Page excerpt =
──────────────────────────────

Columnist’s view
Chris Churchill talks about when words contradict actions.
Nearly four years ago, Melissa Derosa gave a speech that, in light of recent sexual harassment allegations against Gov. Andrew Cuomo, is worth revisiting. It was largely about sexism and misogyny. Derosa, for those who don’t know, is secretary to the governor, which means she’s perhaps the most powerful person in the administration not named Cuomo. Derosa, 38, is also an Albany Academy graduate who went to school, for whatever it’s worth, with U.S. Rep. Elise Stefanik.
During her speech at Berkeley College in Manhattan, Derosa talked some about her impressive career and climb up the professional ladder. But the most powerful part of the speech was about the indignities, large and small, that are perpetrated on women by powerful men.
“Despite recent revelations about Harvey Weinstein, it isn’t new,” Derosa told her audience back in 2017. “Sexism and misogyny exist in obvious and latent forms. And it isn’t something women read or talk about in the abstract. We live it and we know it when it happens, and all too often we don’t say anything.”
Derosa told her audience a story about a time when she was listening in on a conference call and heard a man — a progressive political leader, she said — make a crack about how he’d like to take her up to his hotel room.
“This kind of behavior has been normalized for decades, with the anomaly being those who call it out,” Derosa said. “And too often they don’t speak out because they are afraid of what happens if they do — just ask Anita Hill.”
What Derosa was saying, of course, is that women who muster up the courage to make claims against powerful men often face attempts to damage their reputations, which is undeniably true.
It happened to Lindsey Boylan.
Last December, Boylan used Twitter to accuse Cuomo of sexual harassment. It happened “for years,” the former deputy secretary for economic development wrote. “Many saw it, and watched.”
Team Cuomo responded by releasing unflattering details from her personnel file and by launching what The New York Times described as a full-on attack on her credibility and The New Yorker called “a smear campaign.” As subsequent allegations have emerged, the effort looks increasingly like an attempt to keep other women from coming forward.
But let’s return to Derosa’s speech.
“The victims of Harvey Weinstein, and all of the
Harvey Weinsteins before him,” she said, “will be for naught if we don’t use this moment as a societal course correction. We must acknowledge and address that this behavior is not limited to one man, or one profession, or one political party. That’s why it’s so important that women speak up and speak out.”

──────────────────────────────

Data section =
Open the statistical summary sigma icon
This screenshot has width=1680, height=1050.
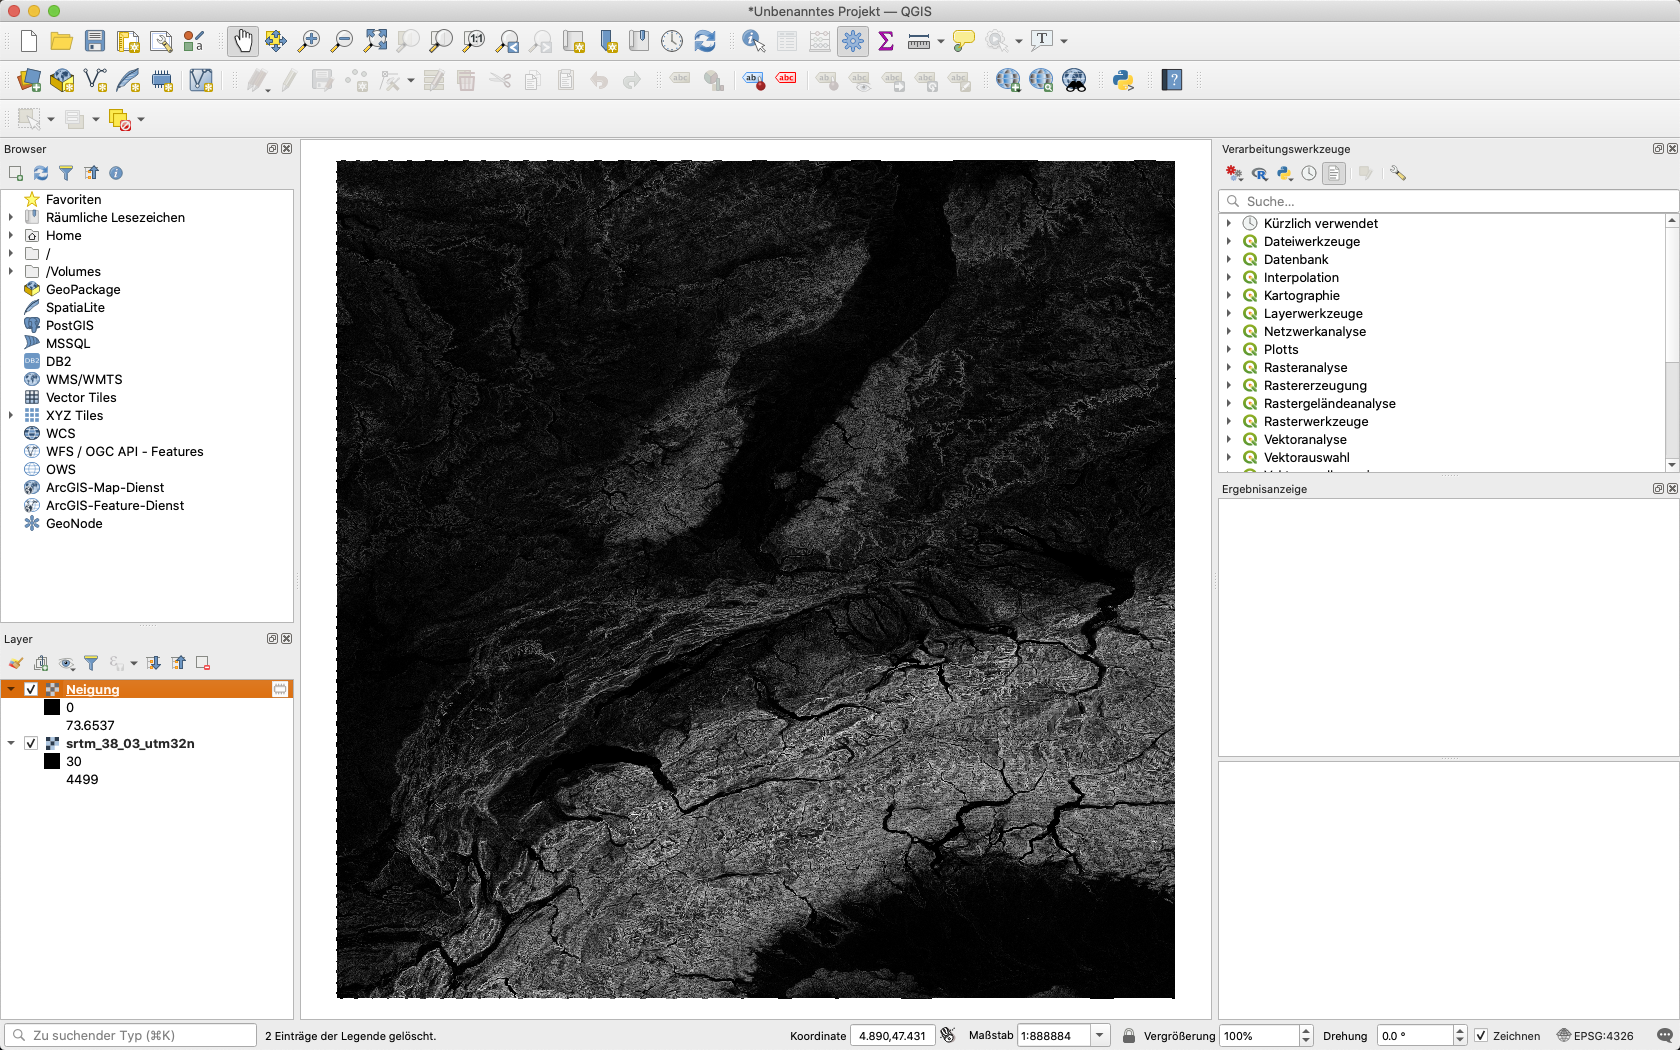coord(886,41)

──────────────────────────────

Instructions =
1. In the column on Melissa Derosa's 2017 speech, where did she give that speech?
2. Pick up the column on Melissa Derosa's 2017 speech after its final sentence and write the next part.

Answers by item =
1. At Berkeley College in Manhattan.

2.
It is impossible to disagree with any of that, nor with Derosa’s subsequent declaration that sexual harassment must not “be swept under the rug anymore.”
But what happened when another Cuomo accuser, Charlotte Bennett, spoke up by reporting harassment to superiors?
She was transferred to a job elsewhere in the Capitol and, according to Bennett and her attorney, nothing was done. If that’s not sweeping harassment under the rug, what is?
As of this writing, at least eight women have come forward with harassment allegations against Cuomo, and one accuses of him of groping her in the governor’s mansion. Many more former employees have come forward in published reports that describe the administration’s work environment as thoroughly toxic, abusive and dysfunctional.
Derosa’s name comes up often in those reports, as it has during various stages of the nursing home scandal. That isn’t especially surprising, given her prominence in the administration and her reputation as the governor’s enforcer.
But what of sexual harassment? How could anybody square Derosa’s rhetoric with the allegations and how the administration has responded?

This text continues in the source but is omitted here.